In the Hoyt case, he relied on the opinions of the medical examiners. “If people think there were inadequate autopsies done, then check the autopsies, big shots,” he said. “If they think these kids were murdered, then show me, because what they are saying now is at variance with what the people who investigated the case said then. If there’s criticism I’ll accept from the pathologists, it’s that I accepted the opinion of other pathologists.”
To him, the current focus on his 1972 article misses the point. “In college, I learned the word heuristic, and that’s what is important here. Was the paper heuristic: Did it lead to learning? The important thing is not the paper itself; it’s that the paper led to a significant amount of learning.”
He paused for a moment. His eyes lit with a thought. “Without the paper,” he said, “would people even know this case existed?”
*
These days, Waneta spends a lot of her time caring for her sister, the one dying of a brain tumor.
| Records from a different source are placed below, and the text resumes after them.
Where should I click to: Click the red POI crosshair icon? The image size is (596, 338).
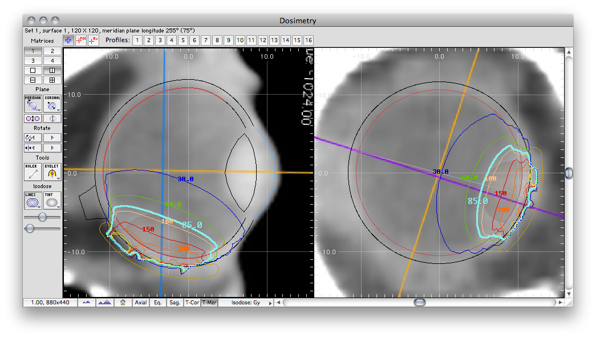(80, 40)
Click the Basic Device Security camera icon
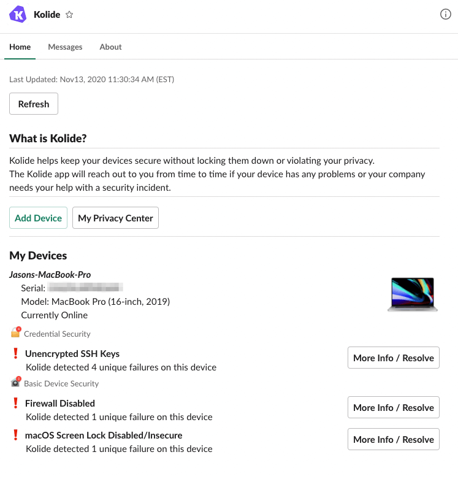 pos(15,383)
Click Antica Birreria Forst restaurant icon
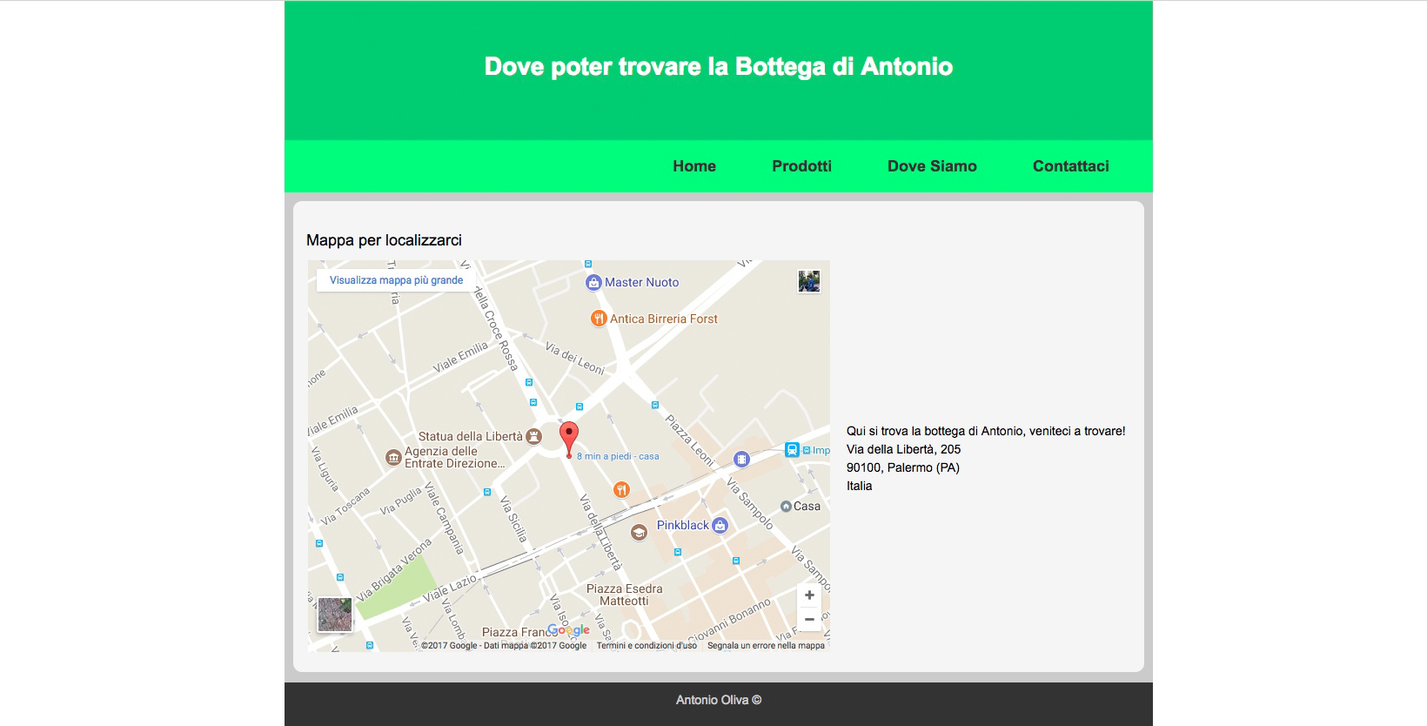Image resolution: width=1427 pixels, height=726 pixels. point(598,319)
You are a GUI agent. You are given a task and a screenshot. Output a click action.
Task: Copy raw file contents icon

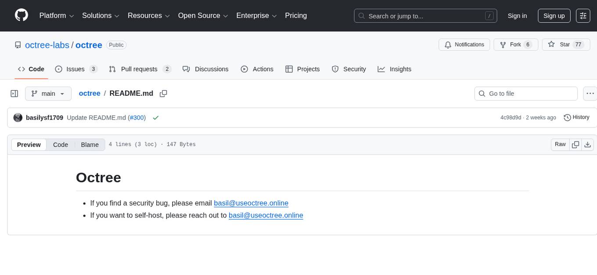coord(575,145)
She has begun to attend church again after missing some Sundays. Her friends call on her and try to cheer her up.
Those friends are appalled by what they hear on the news. This woman described as a baby-killer--this abomination--is not the Waneta they know. Accepting the allegations is as crazy and unthinkable to them as summer coming after fall.
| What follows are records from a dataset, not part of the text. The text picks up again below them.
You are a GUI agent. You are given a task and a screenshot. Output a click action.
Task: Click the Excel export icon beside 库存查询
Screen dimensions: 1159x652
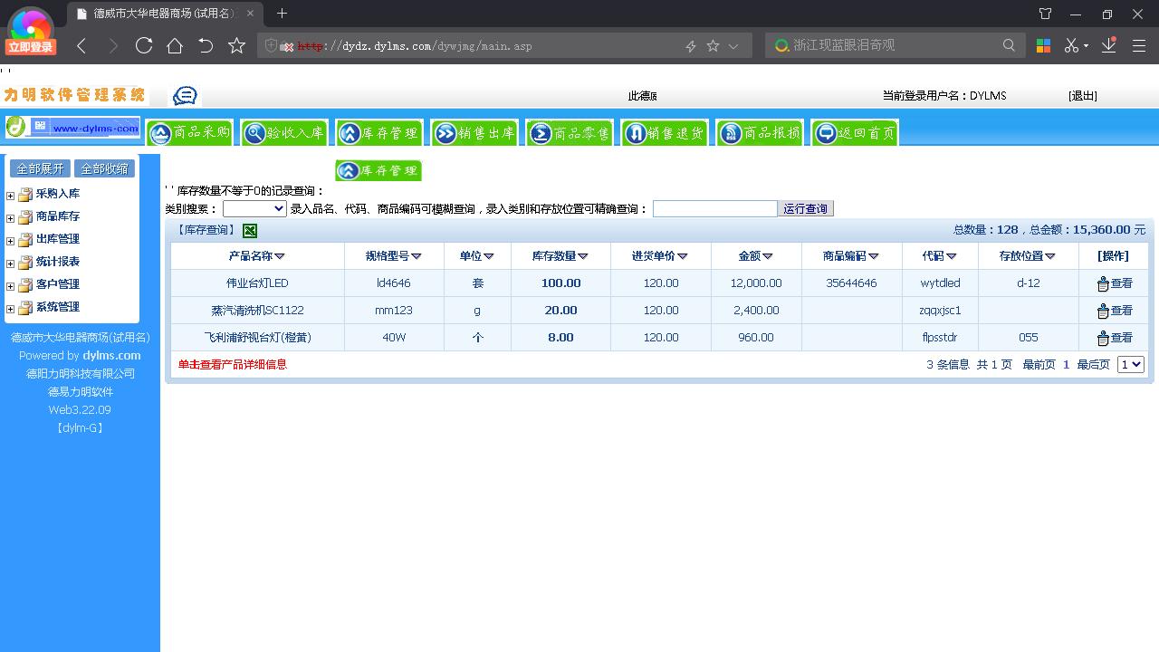click(250, 231)
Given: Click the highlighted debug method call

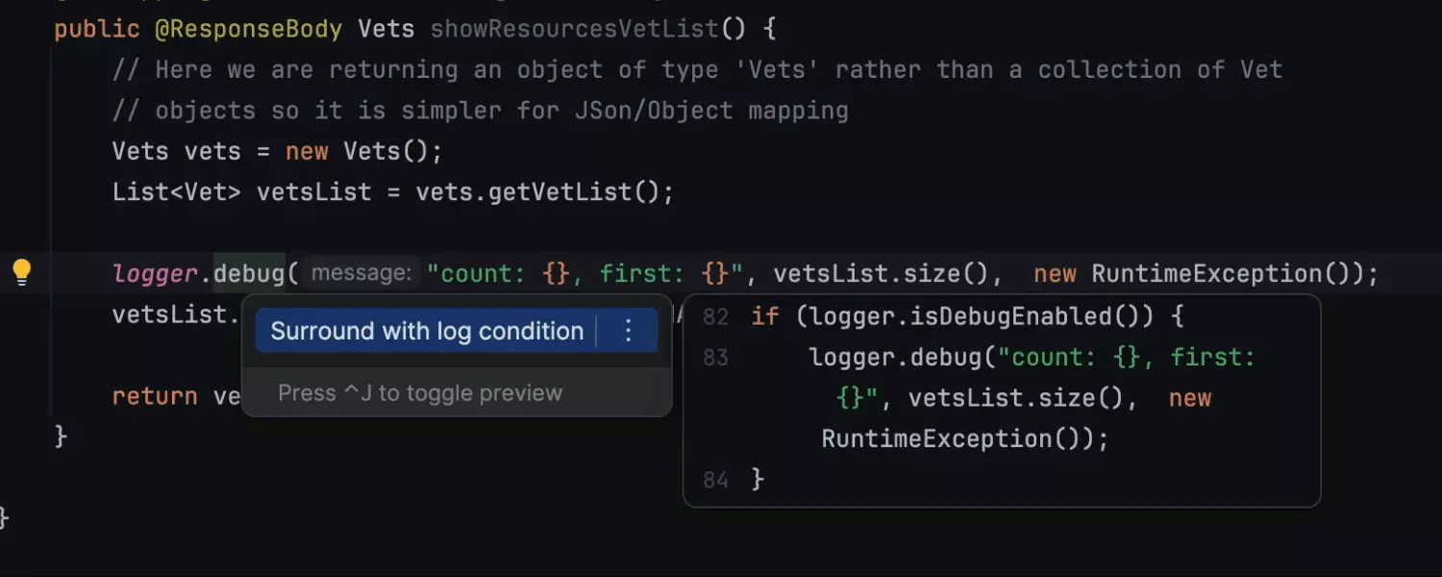Looking at the screenshot, I should 249,274.
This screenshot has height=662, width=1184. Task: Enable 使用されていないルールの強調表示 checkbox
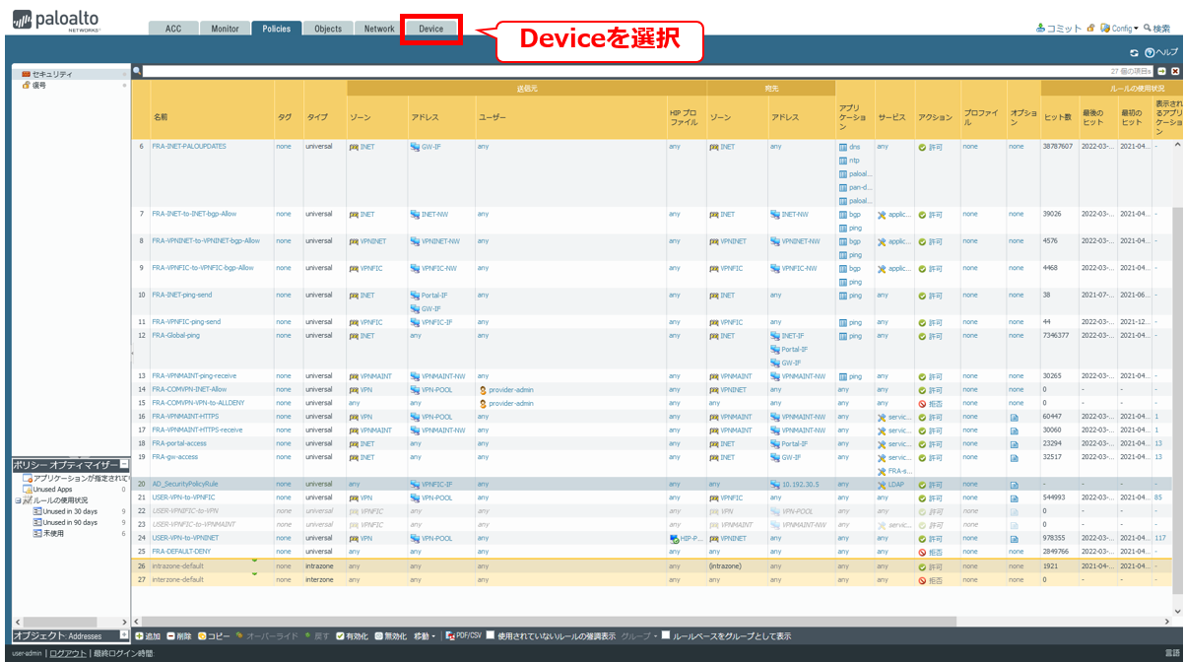pyautogui.click(x=491, y=636)
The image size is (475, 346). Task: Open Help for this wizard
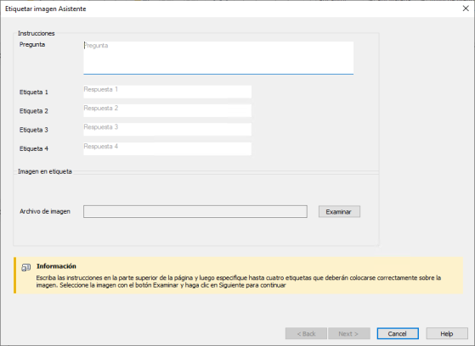click(x=447, y=333)
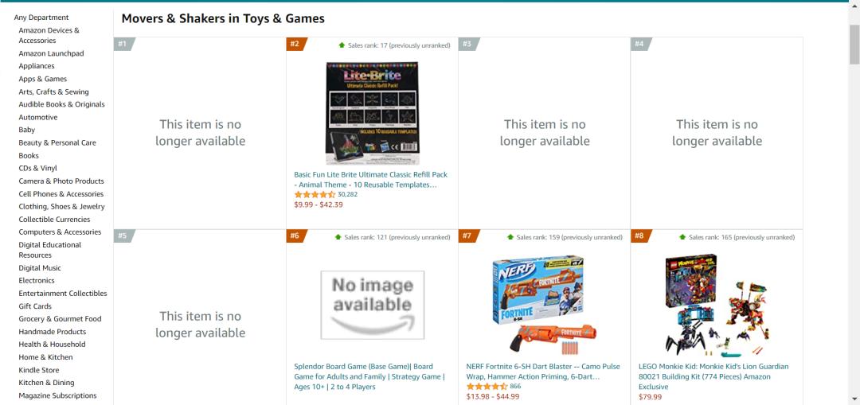The width and height of the screenshot is (860, 405).
Task: Click the vertical scrollbar thumb
Action: click(854, 44)
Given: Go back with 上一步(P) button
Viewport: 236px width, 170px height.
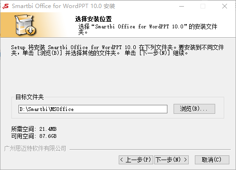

What is behind this feeding frenzy for vengeance, they ask. “They arrested Waneta and then put her on suicide watch so they could keep her safe and kill her later,” said her minister, the Rev. Lisa Jean Hoefner. “Nothing is going to bring those kids back now. In the meantime, we destroy Jay and Tim and Waneta. What sense is that?”
Newark Valley seems to have been invaded by big-city experts and their big-city ideas. What strikes people as particularly odd are notions such as Munchausen by Proxy. “If you want to be psychological, let’s ask if this is Fitzpatrick’s way of getting back at his mother,” the minister said. “Or ask what office he’s running for. Is this his way of getting attention?”
Their neighbor Waneta holds a blank check on their loyalty. How could it be otherwise? Natalie Hilliard, in defending her friend, was struck by another memory. She recalled how she had helped a pregnant Waneta set up a room for the little ones about to be born.
And how, time and again, they had tearfully packed the baby things away.